Excerpt provided —
Admixture Detection End-to-End

Packaged script: examples/admixture_detection.py

Run it from the repo root:

pixi run python examples/admixture_detection.py
pixi run python examples/admixture_detection.py --length 20_000_000 --samples 20

Background

Patterson’s \(D\) (also called the ABBA-BABA statistic) is the canonical genome-wide test for gene flow between populations. Given a rooted four-population topology \((((A, B), C), D)\) – where \(D\) is the outgroup – \(D\) measures the excess of ABBA site patterns (derived in B and C, ancestral in A and D) relative to BABA patterns (derived in A and C, ancestral in B and D). Under the strict tree topology with no gene flow, \(\mathbb{E}[D] = 0\). A positive \(D\) is evidence of admixture from C into B (or vice versa); a negative \(D\) flips the direction.

Genome-wide \(D\) is a ratio of sums (numerator and denominator each summed across sites), so the appropriate uncertainty measure is not a per-site standard error but a block jackknife: drop one contiguous chromosomal block at a time, recompute \(\hat D\), and use the variance of the leave-one-out estimates. This handles the correlation between linked sites correctly.

What the script does

  1. Simulate two 4-population msprime tree sequences sharing the same null topology – one without admixture (the “null” scenario) and one with a 10 % \(C \to B\) admixture pulse (the “admixed” scenario).

  2. Load each tree sequence into a HaplotypeMatrix via HaplotypeMatrix.from_ts.

[Dataset entries]
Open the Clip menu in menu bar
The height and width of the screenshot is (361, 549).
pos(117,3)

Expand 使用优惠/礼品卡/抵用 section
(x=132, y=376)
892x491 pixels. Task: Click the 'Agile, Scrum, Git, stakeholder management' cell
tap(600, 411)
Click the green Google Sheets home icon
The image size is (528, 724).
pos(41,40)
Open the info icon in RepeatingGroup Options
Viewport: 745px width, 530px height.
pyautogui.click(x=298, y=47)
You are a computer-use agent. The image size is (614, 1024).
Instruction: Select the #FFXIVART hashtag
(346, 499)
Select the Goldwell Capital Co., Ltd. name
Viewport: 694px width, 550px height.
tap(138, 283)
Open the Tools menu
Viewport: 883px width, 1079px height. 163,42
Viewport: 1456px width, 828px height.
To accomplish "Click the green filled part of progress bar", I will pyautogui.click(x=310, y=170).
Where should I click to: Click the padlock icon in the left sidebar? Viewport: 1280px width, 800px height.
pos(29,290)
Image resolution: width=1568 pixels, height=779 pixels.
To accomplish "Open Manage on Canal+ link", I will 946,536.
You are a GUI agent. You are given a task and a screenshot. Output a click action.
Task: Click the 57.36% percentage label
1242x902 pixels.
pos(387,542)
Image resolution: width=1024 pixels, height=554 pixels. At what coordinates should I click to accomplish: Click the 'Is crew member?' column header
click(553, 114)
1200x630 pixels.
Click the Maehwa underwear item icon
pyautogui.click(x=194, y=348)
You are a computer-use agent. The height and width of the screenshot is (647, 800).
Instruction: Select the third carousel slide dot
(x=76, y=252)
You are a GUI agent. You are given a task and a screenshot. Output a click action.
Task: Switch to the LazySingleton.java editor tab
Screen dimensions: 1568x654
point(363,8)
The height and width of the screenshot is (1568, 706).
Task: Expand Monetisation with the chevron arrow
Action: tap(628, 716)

Assigned task 1 — Which populations make up the rooted four-population topology on the admixture detection page?
Assigned task 2 — Print the part of the admixture detection page starting with "Packaged script: examples/admixture_detection.py" and going on through "flips the direction.".
Assigned task 3 — Pick up the admixture detection page from the point where it stops and continue it.
These lines come from a separate source and are unrelated to the admixture detection page.

Answer 1 — A, B, C and D, with D as the outgroup.

Answer 2 —
Packaged script: examples/admixture_detection.py

Run it from the repo root:

pixi run python examples/admixture_detection.py
pixi run python examples/admixture_detection.py --length 20_000_000 --samples 20

Background

Patterson’s \(D\) (also called the ABBA-BABA statistic) is the canonical genome-wide test for gene flow between populations. Given a rooted four-population topology \((((A, B), C), D)\) – where \(D\) is the outgroup – \(D\) measures the excess of ABBA site patterns (derived in B and C, ancestral in A and D) relative to BABA patterns (derived in A and C, ancestral in B and D). Under the strict tree topology with no gene flow, \(\mathbb{E}[D] = 0\). A positive \(D\) is evidence of admixture from C into B (or vice versa); a negative \(D\) flips the direction.

Answer 3 —
  3. Run admixture.average_patterson_d on each, which computes the per-site numerator and denominator of \(D\), partitions them into contiguous blocks, and returns the point estimate, the block-jackknife standard error, the z-score, and the per-block leave-one-out values.

  4. Plot the per-block \(D\) distribution and the point estimates with their 95 % confidence intervals (point estimate \(\pm\,1.96\) standard errors) for both scenarios on a single figure.

The expected (and observed) outcome: the null scenario’s CI brackets zero, while the admixed scenario’s CI excludes zero with a clearly negative \(\hat D\) consistent with \(C \to B\) gene flow. Also, you can see the per-block \(D\) distribution is shifted to the left (more negative values) in the admixed scenario, showing the genome-wide signal of admixture.

Why it’s useful as a template

The structure – simulate (or load) two scenarios -> compute the same statistic on each with a block-jackknife wrapper -> compare the intervals – is the core of any null-vs-alternative power analysis or calibration check. A few directions to extend:

  • Different statistic. average_patterson_d has a sibling average_patterson_f3 for the F3 admixture test; the two share the ratio-of-sums structure, so the wrapper code is interchangeable.

  • Different demographic model. Edit the msprime model to add bottlenecks, varying admixture proportions, ghost populations, etc. This is also the right structure for calibrating a statistic on simulated null data before applying it to your real data.

  • Block size sensitivity. The script uses a fixed blen=100 but real-data analyses typically check that the estimated standard error is stable across a range of block sizes (1-10 Mb is a common target). Sweeping blen and overlaying the resulting CIs is a one-line change.